This blew me away"The distant between Egypt and the promise land"

by jam 56 Replies latest watchtower bible

  • Leolaia
    Leolaia

    The biblical story (actually there are several versions of the story in the OT) is legendary but also it likely draws on semi-historical elements. The same is the case with the late Mesopotamian legends of Semiramis and the late Egyptian legends of Sesostris and Osarsiph (both of which likely influenced Jewish traditions about Moses); these three legendary figures are loosely based on historical figures. The biblical story likely draws on a range of originally independent and heterogenous traditions and combines them into a single national epic; the biblical story has connections with the Hyksos expulsion at the beginning of the 18th Dynasty, the Typhonic myth dating much earlier to the Middle Kingdom but popular later on as well (= the plagues story), the situation involving Asiatics in Egypt during the 19th Dynasty, the Egyptian Osarsiph legend which was inspired by the historical Akhenaten in the 18th Dynasty, and the upheaval and collapse of Egyptian hegemony that occurred in the 20th Dynasty (at the end of the LBA).

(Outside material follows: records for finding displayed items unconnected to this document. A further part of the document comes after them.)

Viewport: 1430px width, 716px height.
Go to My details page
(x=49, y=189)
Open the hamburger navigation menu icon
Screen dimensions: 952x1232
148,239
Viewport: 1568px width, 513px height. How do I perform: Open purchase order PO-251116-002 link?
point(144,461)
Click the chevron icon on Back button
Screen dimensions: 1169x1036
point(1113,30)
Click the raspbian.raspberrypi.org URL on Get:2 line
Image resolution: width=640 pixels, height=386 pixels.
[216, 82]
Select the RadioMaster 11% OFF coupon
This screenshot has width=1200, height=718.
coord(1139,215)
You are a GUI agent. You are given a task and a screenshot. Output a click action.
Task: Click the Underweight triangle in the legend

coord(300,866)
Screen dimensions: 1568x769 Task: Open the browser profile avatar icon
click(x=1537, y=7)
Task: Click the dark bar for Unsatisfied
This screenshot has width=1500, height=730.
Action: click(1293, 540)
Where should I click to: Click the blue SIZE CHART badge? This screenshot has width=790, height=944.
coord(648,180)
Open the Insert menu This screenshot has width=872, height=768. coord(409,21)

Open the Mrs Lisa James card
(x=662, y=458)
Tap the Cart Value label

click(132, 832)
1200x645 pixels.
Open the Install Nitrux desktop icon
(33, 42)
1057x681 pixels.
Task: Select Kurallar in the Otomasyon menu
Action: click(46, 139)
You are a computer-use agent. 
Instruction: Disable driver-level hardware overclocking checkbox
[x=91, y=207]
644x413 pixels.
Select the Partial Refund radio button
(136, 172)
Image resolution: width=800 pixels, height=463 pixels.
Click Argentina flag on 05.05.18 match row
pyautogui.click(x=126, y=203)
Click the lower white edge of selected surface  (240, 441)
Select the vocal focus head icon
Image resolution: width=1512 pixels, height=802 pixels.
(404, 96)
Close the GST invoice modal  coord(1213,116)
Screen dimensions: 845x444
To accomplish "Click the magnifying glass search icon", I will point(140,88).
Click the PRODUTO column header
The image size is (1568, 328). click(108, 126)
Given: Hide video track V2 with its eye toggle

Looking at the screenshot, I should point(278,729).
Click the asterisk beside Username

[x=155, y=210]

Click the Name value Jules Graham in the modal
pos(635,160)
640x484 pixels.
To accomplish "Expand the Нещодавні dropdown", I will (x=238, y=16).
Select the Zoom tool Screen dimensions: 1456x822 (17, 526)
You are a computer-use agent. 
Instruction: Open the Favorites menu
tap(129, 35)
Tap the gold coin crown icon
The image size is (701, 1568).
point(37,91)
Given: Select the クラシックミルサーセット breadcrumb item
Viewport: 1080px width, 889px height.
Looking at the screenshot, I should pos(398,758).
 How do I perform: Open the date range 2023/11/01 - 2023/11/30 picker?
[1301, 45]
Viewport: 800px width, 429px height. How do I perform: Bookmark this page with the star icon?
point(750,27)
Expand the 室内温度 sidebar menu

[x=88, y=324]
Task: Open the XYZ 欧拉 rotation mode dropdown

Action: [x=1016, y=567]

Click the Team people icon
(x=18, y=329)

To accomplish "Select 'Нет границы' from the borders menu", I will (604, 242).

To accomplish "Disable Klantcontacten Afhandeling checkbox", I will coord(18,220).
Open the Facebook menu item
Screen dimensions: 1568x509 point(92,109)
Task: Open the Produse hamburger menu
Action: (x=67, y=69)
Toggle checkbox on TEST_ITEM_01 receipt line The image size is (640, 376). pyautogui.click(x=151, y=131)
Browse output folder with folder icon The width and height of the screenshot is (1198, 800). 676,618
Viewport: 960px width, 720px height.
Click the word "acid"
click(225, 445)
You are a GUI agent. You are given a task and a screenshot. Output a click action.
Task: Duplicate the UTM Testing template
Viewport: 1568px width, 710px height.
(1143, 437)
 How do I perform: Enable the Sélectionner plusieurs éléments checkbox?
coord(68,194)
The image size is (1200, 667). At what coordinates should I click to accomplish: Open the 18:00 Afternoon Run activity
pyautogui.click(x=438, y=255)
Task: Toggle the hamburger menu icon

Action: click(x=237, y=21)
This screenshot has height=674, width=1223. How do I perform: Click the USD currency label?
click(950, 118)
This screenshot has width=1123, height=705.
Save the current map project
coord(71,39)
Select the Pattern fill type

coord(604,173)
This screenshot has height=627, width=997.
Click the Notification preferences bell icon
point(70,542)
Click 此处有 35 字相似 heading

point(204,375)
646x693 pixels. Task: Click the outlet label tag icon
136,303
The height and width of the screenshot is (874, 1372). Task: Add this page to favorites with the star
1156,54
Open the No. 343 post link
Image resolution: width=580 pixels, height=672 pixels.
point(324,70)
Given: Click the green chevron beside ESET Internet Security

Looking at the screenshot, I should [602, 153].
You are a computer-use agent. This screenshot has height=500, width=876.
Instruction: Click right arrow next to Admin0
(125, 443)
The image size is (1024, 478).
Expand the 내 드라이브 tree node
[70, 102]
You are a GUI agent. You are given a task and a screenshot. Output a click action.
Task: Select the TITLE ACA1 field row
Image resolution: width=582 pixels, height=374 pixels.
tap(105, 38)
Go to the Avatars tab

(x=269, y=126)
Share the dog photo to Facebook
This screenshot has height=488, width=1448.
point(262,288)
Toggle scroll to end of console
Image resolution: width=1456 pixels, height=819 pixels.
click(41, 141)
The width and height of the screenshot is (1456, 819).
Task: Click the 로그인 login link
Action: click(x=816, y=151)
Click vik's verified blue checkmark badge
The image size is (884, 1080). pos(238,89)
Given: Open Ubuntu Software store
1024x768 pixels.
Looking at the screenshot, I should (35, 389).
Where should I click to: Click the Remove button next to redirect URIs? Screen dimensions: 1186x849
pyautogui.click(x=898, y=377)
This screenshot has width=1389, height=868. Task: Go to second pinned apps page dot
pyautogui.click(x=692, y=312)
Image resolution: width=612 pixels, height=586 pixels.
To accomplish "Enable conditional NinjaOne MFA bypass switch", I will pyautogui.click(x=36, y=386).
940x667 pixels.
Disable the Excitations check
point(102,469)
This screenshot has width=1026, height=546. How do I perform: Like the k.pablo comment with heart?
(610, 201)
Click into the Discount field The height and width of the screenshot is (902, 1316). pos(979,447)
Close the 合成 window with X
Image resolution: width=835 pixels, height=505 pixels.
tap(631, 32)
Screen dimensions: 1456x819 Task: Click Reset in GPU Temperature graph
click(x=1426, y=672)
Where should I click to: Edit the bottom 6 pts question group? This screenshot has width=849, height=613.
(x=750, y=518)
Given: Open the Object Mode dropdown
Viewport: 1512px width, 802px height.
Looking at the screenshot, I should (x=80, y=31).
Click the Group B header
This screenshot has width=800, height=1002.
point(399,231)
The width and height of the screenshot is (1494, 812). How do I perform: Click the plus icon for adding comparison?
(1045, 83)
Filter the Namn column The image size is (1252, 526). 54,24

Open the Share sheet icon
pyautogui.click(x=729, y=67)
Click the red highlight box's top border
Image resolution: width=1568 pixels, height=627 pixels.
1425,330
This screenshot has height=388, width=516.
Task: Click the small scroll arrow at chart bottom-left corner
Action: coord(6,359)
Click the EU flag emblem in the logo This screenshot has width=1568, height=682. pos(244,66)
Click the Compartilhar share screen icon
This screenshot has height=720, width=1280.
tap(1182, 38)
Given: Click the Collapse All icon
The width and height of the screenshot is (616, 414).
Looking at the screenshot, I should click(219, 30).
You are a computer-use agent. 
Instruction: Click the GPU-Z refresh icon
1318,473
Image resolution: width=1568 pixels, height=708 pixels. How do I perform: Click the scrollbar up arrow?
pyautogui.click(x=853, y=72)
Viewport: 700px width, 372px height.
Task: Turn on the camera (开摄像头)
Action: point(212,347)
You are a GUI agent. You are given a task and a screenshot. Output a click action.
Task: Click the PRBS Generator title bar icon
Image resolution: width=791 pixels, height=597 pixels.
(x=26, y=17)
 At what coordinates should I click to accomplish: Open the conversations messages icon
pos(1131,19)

Many traditions are thus telescoped and elaborated in a single epic story; the story of Nimrod in Genesis similarly draws on several figures widely separated in time and space. The legend of Semiramis is ultimately based on a historical figure, the Assyrian Queen Shammuramat of the 9th century BC, but attributes to her deeds actually done by the Babylonian king Nebuchadnezzar II in the 6th century BC. All of this is typical of legends (compare, for example, Arthurian legend).

    For some of my own thoughts and speculations on this see:

    http://www.jehovahs-witness.net/watchtower/bible/181655/1/moses-was-an-israelite-egyptian-military-leader-who-rebeled-any-thoughts-or-info

    http://www.jehovahs-witness.net/watchtower/bible/169637/1/Any-record-of-Joseph-being-in-Egypt

  • Leolaia
    Leolaia

    From one of those threads:

    First of all, there wasn't any such thing as a "Jewish people" before the Babylonian exile. There were Judahites, but perhaps "Israelites" is a better term. Second, there was not a single time when Asiatics ancestral to later Israel came to Egypt. There were population movements back and forth for centuries. The biblical notion of the entire nation of Israel being descended from a single family had a unifying political objective, but it isn't history. The swelling population of Semites in Egypt during the New Kingdom was not due to a single family growing to a whole nation but because of successive deportations of captives from military campaigns in Canaan to Egypt, as well as normal immigration during the time when Canaan was an Egyptian province -- leading to a significant population of Egyptian-born Asiatics. The Hyksos came to Egypt in the 18th and 17 centuries BC, and these people after being expelled from Egypt contributed to the population of Canaan. The Semites living in Lower Egypt during the 13th and 12th centuries BC (including those descended from exiles taken by Ramesses II and Merneptah) who left Egypt during the political turmoil of the 20th Dynasty also likely contributed to the population of early Israel. There are no early records of an "exodus" along grand biblical lines, although later writers associated Manetho's description of two major exoduses from Egypt (the expulsion of the Hyksos at the outset of the 18th Dynasty and the expulsion of "defiled" priests in the 19th or 20th Dynasty) with the Israelite exodus. Many records exist of Semites taken captive into Egypt, although these are not of Jews or Israelites per se -- with the exception of the Israelites exiled by Merneptah. These were taken captive in 1206 BC when the people of Israel was already present in the highlands. The literary and historical evidence persuades me that if there was a historical basis of the exodus (other than the older Hyksos traditions), it occurred in the twelfth century BC when Israel was already in place in the highlands....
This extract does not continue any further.